いや、選べなかった。どんなに花が好きでも、祖母のように言われ続けることに耐えられなかった。祖母のようになるなと言われ続ける度胸が前世の彼女にはなかった。
(そうしなければ、おばあちゃんに酷いこと言うんだもの。あれは、そういう作戦だったのよね。おばあちゃんは、気にせず好きなことをすればいいつて言ってくれてたけど、私は……前世の私は、そこまでの覚悟が持てなかったのよね)
それでも、花を育てることをしないなんてできなかった。孫の女の子、つまりこうして見ている前世の女の子もガーデニングが趣味になっていた。できれば、それが仕事にできればと思っていたが、母が許してくれないとわかってから、きちんとした仕事につけるようにした。
大学生となって一人暮らしを始めて、ベランダは色とりどりの花たちが咲いていて、それを世話しながら癒やされていた。そんなこと母に見つかると色々言われるため、一人暮らしをしてから楽しくて仕方がなかった。
(花が側にないとそわそわしちゃうのよね。それをあの人は欠片もわかってくれなかった。本当に何でもかんでもお金になるかを気にしていたっけ)
そんなある日のことだ。実家に帰る時にたまたま珍しい花の苗をもらった。彼女が無類の花好きだと知っている人が、くれたものだった。
それを祖母に見せようと思ったのは、帰省が決まっていたからだ。どんなお土産よりも、それを見せたら喜ぶと思ったのだ。だから、その苗を持って帰省しようとしていた。
色んな花をよく知っていたとしても、その花を知らないのではないかと何故か思ってしまったのだ。祖母の驚く顔を見たいのも大きかった。

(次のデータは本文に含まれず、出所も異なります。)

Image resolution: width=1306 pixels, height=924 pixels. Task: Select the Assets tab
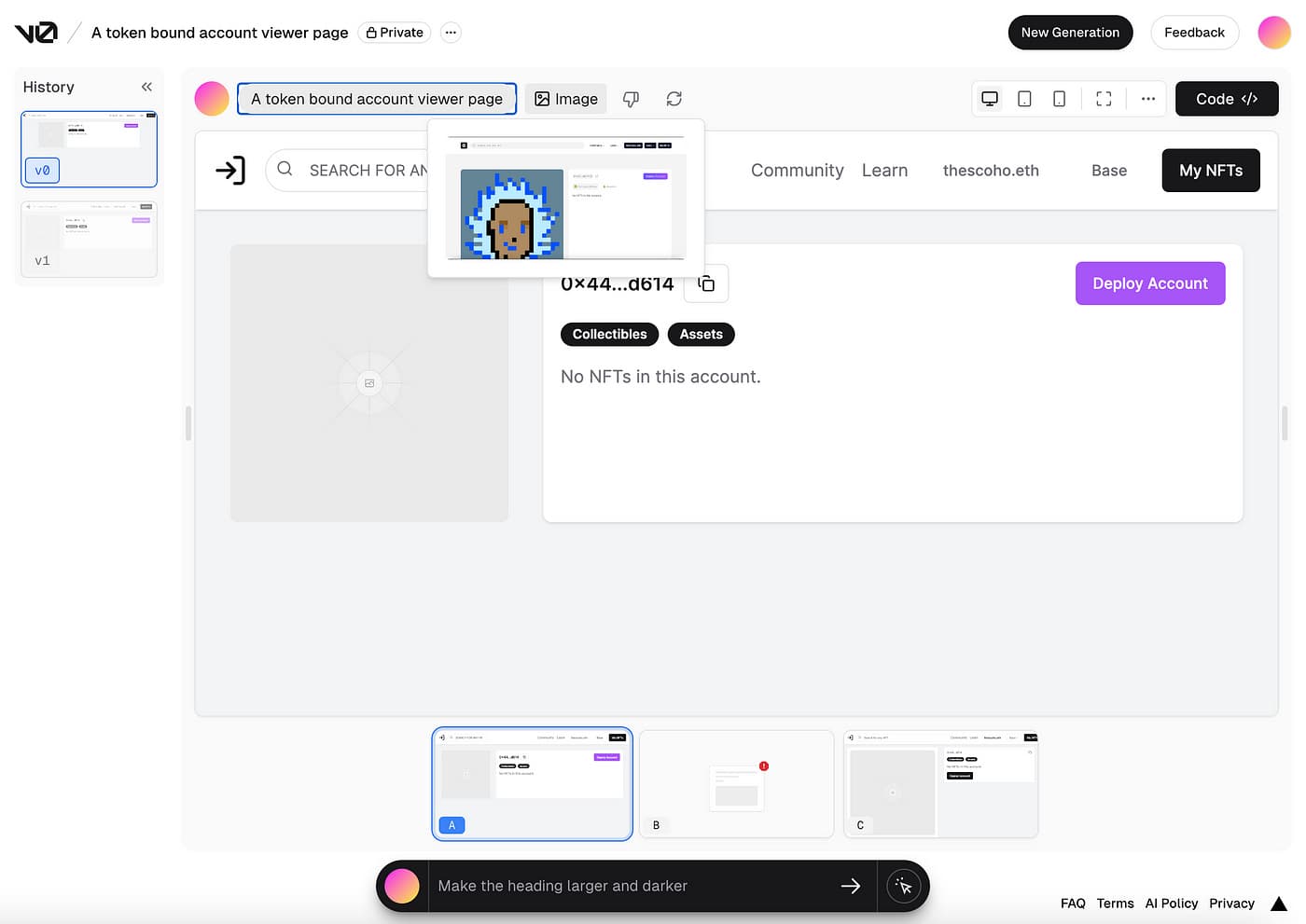pyautogui.click(x=701, y=334)
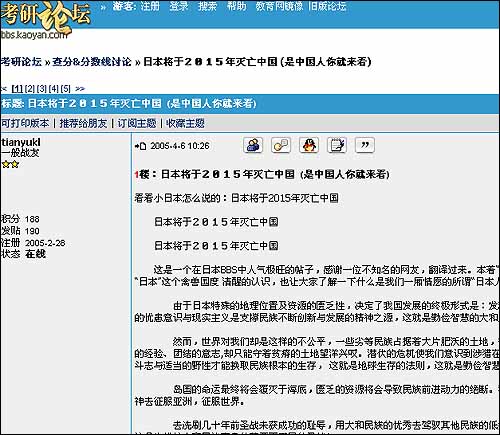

(あれが、咲くのを見てほしかったな。……私も、見たかった。おばあちゃんなら、ううん。あそこに通いつめていた人たちなら、喜んでくれたはずなのに)
でも、帰れなかった。居眠り運転していた車に轢かれて、あの花の苗もタイヤに潰されて、祖母にも会えず、両親にも会えないまま、一生を終えることになってしまった。
その光景を第三者の視点から見るのは辛かった。それをずっと見ているなんてできず、途中で目を背けてしまった。あれぇ助かるわけがないと思うものだった。
事故のことより、気にかけたのは前世も今世も最終的には同じところに行き着いていたことだ。
(あの花の苗を私が持って行こうとしなかったら、綺麗な花を咲かせられたのに。苗を持って移動なんかせずにいたら、車に轢かれていなかった。独り占めしてれば、こうはならなかったかも知れない。でも、私は……。前世の私は、おばあちゃんにも、あの憩いの場に集う花好きの人たちに見てほしかっただけ)
生まれ変わって思ったのは、それだった。
でも、前世の彼女は身体の痛みで薄れゆく意識の中で轢かれた苗を見て、自分の命が尽きる時に涙をしたのは、苗のことについてが大きかった。車のタイヤに無残に轢かれて苗が駄目になったのは、自分のせいだと思う気持ちが大きかった。
そんなことを思っていたのを哀れに思ってくれたのか。神様が、すぐに転生させてくれたようだ。
そこは、よく知っていた世界とは何もかもが異なっていた。
祖母にも、両親にも、友達にも会えなくなったが、また花たちに囲まれる生活を送れることが嬉しかった。
転生した先の新しい家族とはどうにも反りが合わなかったが、前世の祖母以外とは反りがあってはいなかったから、そこは大した問題ではなかった。
それに貴族というものに親しみが全くわかないせいもあった。
(元々、前世の両親も、温かみのある人とは程遠かったし、お金にうるさかったけど。あの人たちがマシだと思える人たちに会うと見方が変わるものね。……おばあちゃんみたいな人に会いたいな。この世界にも、いるのよね? いなかったら、私には花しかない)
それでも、転生した場所で花たちに囲まれていれば、それで十分幸せに過ごせると心から思うことにした。
花の側にさえいられれば、自分は幸せであり、幸せだった前世を思い出せる。そんな想いが強かった。